Collected data:
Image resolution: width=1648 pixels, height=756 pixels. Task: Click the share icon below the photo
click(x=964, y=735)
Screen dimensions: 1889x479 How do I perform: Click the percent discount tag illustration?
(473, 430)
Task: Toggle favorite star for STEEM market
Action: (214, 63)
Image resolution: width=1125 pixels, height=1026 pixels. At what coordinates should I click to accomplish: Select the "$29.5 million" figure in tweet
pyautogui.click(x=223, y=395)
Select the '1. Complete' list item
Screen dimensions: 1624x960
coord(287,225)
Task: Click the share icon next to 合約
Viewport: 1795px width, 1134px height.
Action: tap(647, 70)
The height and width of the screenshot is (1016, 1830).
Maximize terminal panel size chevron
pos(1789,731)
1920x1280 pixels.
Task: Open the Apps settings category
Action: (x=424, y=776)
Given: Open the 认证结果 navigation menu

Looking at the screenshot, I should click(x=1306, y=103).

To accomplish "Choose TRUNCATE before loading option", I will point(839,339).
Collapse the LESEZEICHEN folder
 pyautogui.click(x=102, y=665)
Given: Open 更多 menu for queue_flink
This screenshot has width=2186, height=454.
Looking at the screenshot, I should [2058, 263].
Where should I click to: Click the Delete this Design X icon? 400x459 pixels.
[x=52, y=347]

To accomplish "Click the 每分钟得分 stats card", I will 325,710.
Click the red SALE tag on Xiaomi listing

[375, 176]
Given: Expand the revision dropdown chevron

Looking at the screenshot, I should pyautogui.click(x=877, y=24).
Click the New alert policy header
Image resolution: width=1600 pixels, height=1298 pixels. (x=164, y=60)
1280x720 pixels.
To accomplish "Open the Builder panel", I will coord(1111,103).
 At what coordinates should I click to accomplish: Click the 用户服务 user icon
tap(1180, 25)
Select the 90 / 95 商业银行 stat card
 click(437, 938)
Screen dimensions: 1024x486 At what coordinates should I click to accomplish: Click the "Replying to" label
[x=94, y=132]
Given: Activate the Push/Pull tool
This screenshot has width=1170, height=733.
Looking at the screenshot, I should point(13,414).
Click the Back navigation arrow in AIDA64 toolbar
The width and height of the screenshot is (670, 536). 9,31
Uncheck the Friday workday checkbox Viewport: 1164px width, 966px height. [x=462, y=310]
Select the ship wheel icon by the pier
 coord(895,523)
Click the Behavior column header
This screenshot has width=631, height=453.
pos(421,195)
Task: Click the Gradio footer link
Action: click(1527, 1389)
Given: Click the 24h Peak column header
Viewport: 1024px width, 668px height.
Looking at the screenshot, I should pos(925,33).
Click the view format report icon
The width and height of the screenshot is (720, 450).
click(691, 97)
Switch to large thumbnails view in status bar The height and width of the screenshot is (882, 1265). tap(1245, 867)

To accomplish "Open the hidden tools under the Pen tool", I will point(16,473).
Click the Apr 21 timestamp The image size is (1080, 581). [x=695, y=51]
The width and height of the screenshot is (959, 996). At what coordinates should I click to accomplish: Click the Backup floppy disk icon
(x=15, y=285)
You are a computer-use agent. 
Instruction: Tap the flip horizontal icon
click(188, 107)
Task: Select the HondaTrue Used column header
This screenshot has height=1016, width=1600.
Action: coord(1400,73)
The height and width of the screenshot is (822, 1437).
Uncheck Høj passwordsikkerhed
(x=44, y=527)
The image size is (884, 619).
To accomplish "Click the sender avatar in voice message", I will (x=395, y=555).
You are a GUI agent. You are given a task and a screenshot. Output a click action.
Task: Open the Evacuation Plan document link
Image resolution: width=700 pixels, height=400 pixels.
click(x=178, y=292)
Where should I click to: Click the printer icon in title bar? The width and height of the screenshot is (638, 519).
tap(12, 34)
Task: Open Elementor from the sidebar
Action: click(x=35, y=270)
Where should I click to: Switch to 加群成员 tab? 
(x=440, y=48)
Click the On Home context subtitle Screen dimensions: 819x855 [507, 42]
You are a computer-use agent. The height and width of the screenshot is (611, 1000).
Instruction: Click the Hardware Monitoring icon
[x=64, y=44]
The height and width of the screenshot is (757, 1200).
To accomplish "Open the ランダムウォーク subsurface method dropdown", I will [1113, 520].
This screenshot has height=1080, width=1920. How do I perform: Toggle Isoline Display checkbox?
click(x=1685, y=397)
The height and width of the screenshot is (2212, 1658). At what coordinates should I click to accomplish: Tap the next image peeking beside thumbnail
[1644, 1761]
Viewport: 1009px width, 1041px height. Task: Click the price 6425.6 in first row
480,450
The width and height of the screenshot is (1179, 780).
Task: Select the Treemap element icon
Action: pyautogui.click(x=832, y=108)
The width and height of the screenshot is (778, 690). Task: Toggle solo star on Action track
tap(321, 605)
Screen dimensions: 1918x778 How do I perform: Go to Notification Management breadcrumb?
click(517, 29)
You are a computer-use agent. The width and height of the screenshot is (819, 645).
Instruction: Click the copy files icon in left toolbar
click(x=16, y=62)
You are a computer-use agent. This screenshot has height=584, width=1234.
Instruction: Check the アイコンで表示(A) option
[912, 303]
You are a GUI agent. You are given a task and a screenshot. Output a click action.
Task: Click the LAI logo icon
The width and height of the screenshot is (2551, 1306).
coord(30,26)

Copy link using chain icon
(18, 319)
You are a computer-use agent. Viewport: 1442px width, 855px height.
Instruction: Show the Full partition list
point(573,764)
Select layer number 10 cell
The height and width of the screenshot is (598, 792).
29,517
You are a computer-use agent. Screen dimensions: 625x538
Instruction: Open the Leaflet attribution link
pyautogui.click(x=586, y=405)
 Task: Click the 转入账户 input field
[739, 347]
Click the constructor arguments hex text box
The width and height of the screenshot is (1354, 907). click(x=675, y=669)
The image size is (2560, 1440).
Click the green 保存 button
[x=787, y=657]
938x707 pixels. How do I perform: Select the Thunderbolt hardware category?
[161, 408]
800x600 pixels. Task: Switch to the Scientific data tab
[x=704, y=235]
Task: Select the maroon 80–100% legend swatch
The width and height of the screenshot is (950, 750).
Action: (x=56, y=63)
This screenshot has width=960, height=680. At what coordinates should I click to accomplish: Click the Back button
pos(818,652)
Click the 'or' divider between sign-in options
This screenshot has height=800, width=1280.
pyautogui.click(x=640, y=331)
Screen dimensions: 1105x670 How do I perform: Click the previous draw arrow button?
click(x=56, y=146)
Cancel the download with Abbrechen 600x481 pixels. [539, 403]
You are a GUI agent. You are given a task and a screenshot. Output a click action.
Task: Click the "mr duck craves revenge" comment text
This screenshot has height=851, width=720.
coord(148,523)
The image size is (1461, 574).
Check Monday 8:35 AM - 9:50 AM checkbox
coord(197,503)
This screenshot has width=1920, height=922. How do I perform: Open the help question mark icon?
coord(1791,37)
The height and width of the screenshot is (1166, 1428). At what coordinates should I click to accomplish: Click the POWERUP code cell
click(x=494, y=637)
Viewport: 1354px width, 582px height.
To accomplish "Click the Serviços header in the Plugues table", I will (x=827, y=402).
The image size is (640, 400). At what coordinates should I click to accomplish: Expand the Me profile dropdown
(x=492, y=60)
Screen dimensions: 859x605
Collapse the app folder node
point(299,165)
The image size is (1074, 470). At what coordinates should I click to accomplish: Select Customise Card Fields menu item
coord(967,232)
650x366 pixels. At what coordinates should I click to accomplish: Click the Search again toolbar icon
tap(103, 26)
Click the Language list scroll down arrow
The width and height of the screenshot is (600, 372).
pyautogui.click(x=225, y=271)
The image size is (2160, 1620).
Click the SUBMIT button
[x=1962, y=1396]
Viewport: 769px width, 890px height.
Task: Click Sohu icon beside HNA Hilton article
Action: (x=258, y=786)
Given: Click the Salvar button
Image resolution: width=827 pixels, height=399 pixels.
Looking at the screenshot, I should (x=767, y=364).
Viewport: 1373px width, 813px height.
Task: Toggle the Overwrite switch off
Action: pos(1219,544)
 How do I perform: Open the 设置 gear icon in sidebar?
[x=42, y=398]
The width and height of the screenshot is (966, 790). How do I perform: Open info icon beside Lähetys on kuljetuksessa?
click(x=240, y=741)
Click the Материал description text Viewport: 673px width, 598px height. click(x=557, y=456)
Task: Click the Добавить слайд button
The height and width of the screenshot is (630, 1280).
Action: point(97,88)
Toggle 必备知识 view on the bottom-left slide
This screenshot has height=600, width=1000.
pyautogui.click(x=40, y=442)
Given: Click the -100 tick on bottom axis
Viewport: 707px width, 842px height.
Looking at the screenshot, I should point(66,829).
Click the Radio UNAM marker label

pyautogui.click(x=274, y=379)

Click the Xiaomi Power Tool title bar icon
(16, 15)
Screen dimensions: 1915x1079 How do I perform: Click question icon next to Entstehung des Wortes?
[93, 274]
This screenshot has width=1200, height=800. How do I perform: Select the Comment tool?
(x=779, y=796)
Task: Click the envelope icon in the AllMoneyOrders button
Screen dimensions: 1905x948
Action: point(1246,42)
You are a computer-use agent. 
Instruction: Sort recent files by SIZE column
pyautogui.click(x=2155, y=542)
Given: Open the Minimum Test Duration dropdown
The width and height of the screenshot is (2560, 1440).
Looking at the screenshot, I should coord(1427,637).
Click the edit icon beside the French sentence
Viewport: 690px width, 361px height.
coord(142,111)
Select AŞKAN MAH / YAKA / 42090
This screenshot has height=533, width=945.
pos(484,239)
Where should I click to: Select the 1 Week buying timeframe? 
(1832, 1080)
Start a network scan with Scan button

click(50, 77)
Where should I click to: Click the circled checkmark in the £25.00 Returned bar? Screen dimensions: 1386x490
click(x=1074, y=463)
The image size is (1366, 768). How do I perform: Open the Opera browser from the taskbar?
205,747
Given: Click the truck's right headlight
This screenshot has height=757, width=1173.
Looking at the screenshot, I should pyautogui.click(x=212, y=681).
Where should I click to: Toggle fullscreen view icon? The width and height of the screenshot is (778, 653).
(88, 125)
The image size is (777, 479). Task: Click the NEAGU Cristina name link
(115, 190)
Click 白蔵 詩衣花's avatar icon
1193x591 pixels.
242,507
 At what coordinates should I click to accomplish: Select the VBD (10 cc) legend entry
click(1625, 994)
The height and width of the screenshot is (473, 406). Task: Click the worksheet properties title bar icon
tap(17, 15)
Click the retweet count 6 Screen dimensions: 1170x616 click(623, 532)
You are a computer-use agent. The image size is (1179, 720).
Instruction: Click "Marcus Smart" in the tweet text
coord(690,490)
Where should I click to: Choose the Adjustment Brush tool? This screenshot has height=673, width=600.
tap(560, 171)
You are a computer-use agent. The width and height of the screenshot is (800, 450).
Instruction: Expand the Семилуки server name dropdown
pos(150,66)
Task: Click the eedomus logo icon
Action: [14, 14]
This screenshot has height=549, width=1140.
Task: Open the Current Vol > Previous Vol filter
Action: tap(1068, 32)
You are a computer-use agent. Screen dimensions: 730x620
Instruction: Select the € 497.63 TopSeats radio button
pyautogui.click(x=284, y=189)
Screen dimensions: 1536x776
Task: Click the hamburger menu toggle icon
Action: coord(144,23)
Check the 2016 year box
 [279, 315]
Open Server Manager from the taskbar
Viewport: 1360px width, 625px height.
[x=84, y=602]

_Problem to solve_:
Copy the lines of the records above, starting at the line that contains "This screenshot has height=1080, width=1920." and ending at the line that contains "Action: pyautogui.click(x=832, y=108)", with both of those lines included.

_Final result_:
This screenshot has height=1080, width=1920. How do I perform: Toggle Isoline Display checkbox?
click(x=1685, y=397)
The height and width of the screenshot is (2212, 1658). At what coordinates should I click to accomplish: Tap the next image peeking beside thumbnail
[1644, 1761]
Viewport: 1009px width, 1041px height. Task: Click the price 6425.6 in first row
480,450
The width and height of the screenshot is (1179, 780).
Task: Select the Treemap element icon
Action: pyautogui.click(x=832, y=108)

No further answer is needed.